YOUR ASSIGNMENT: Transcribe exactly the stretch of lines beginning at the one containing "Task: Click the bold font-weight value" and closing with the last line of the entries below. Omit images.

GIVEN DATA:
::::::

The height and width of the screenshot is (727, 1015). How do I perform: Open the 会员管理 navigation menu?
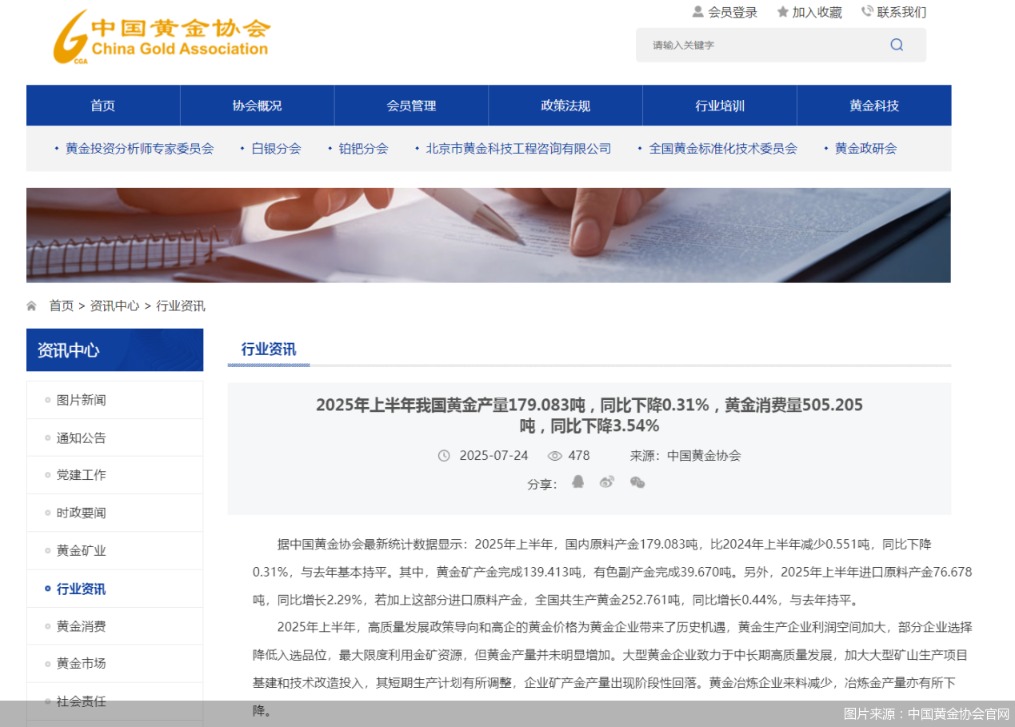(x=410, y=105)
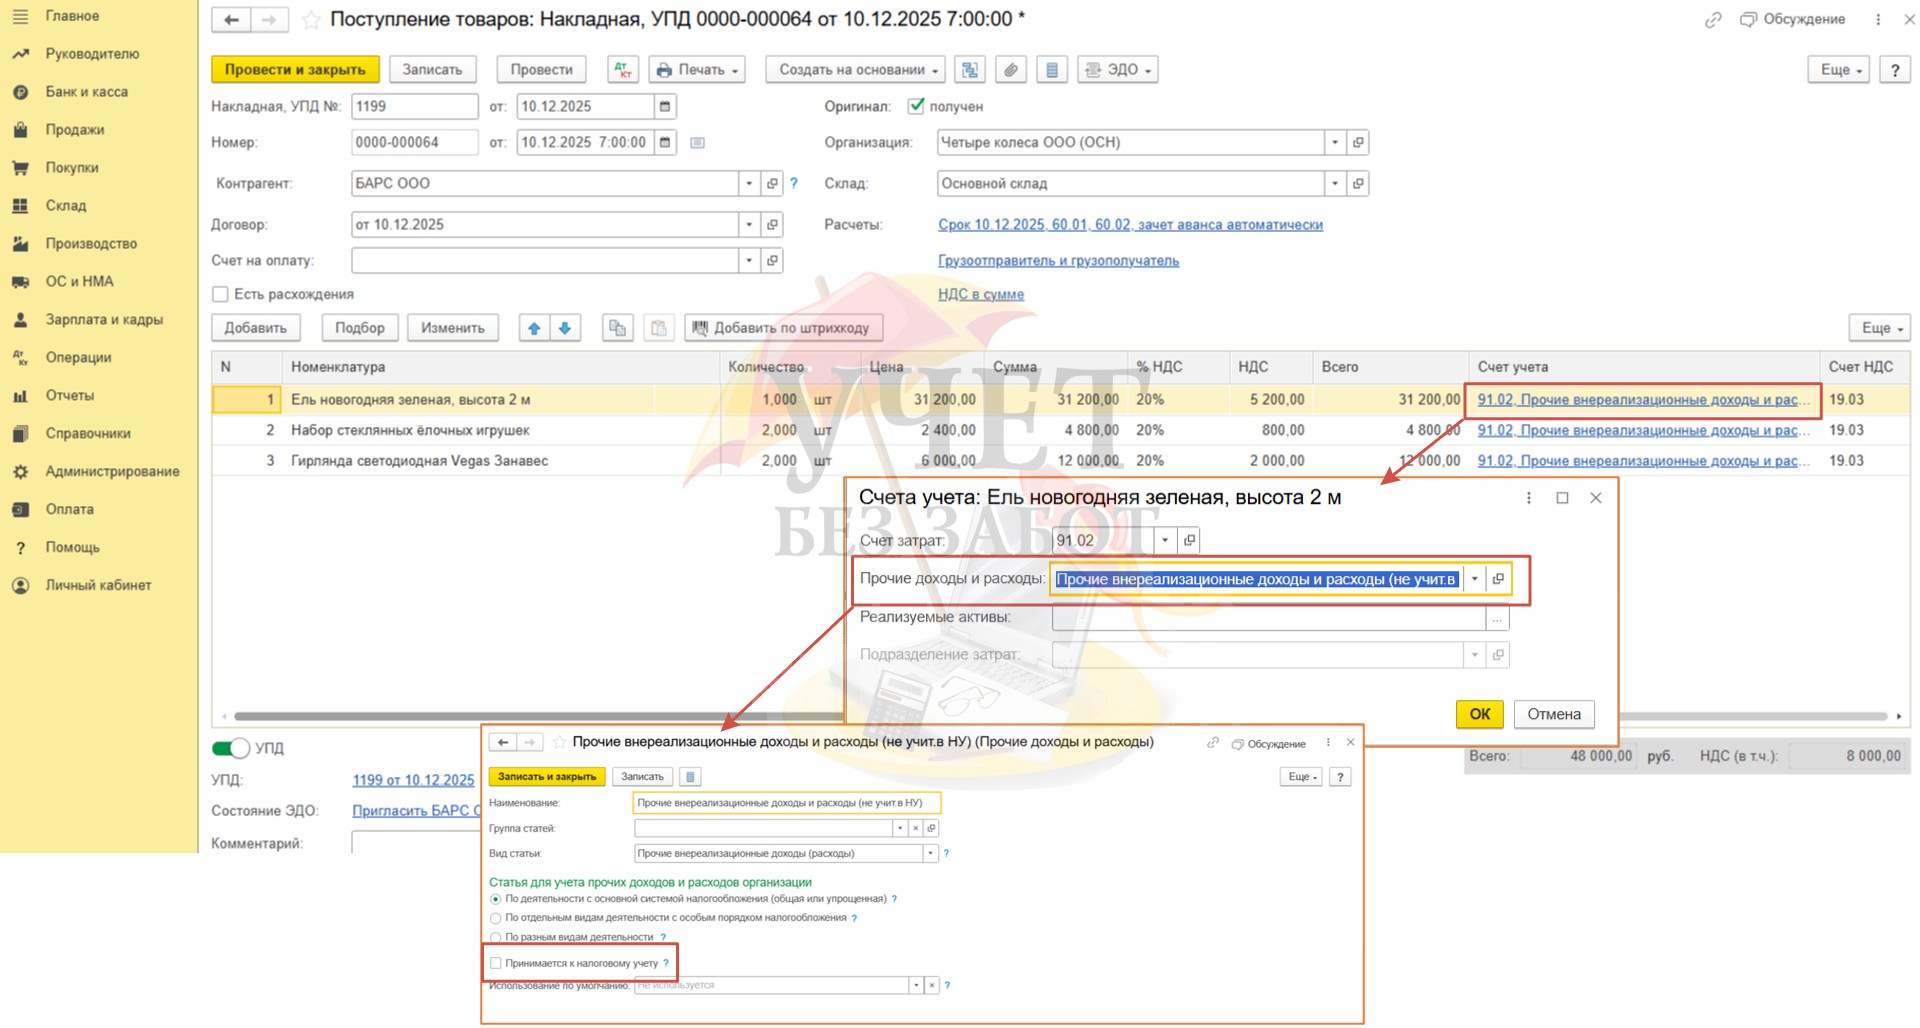
Task: Turn off the УПД toggle switch
Action: coord(231,748)
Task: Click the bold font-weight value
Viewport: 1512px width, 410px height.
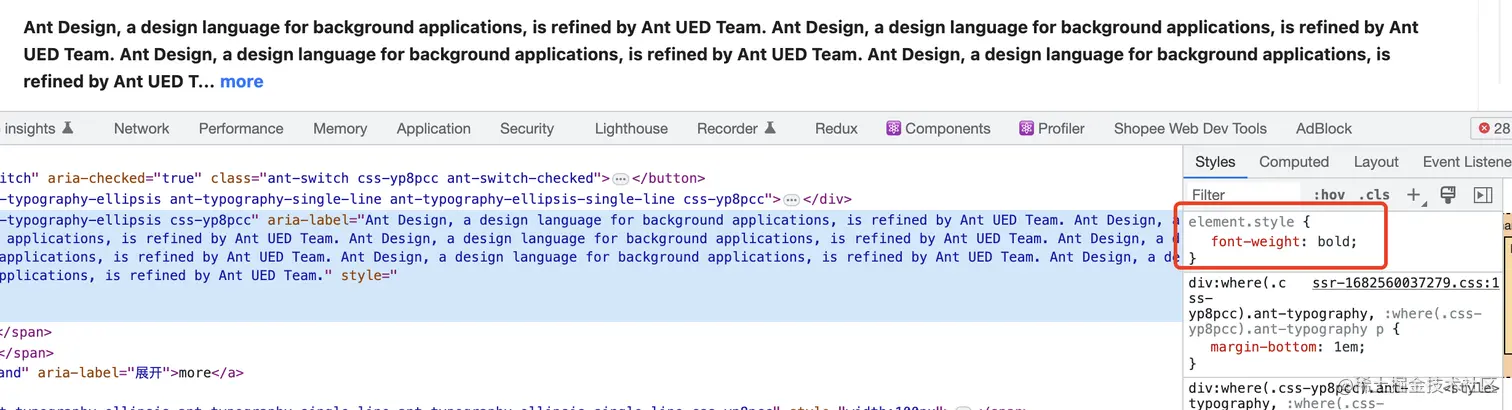Action: (1334, 241)
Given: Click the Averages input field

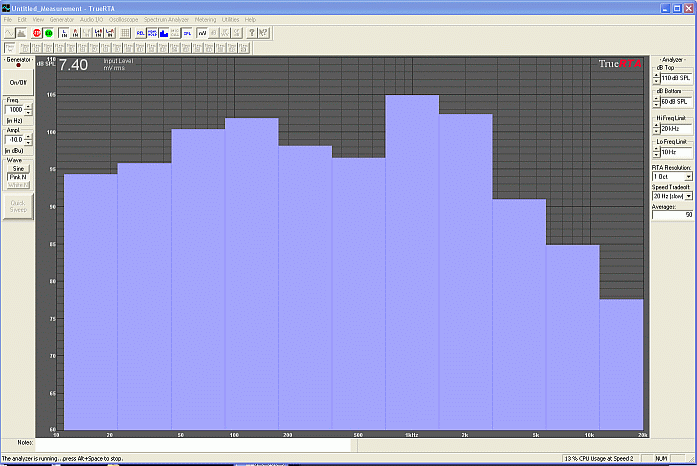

::::::

TASK SOLUTION:
Task: Click the bold font-weight value
Viewport: 1512px width, 410px height.
Action: (1334, 241)
Given: Click the Averages input field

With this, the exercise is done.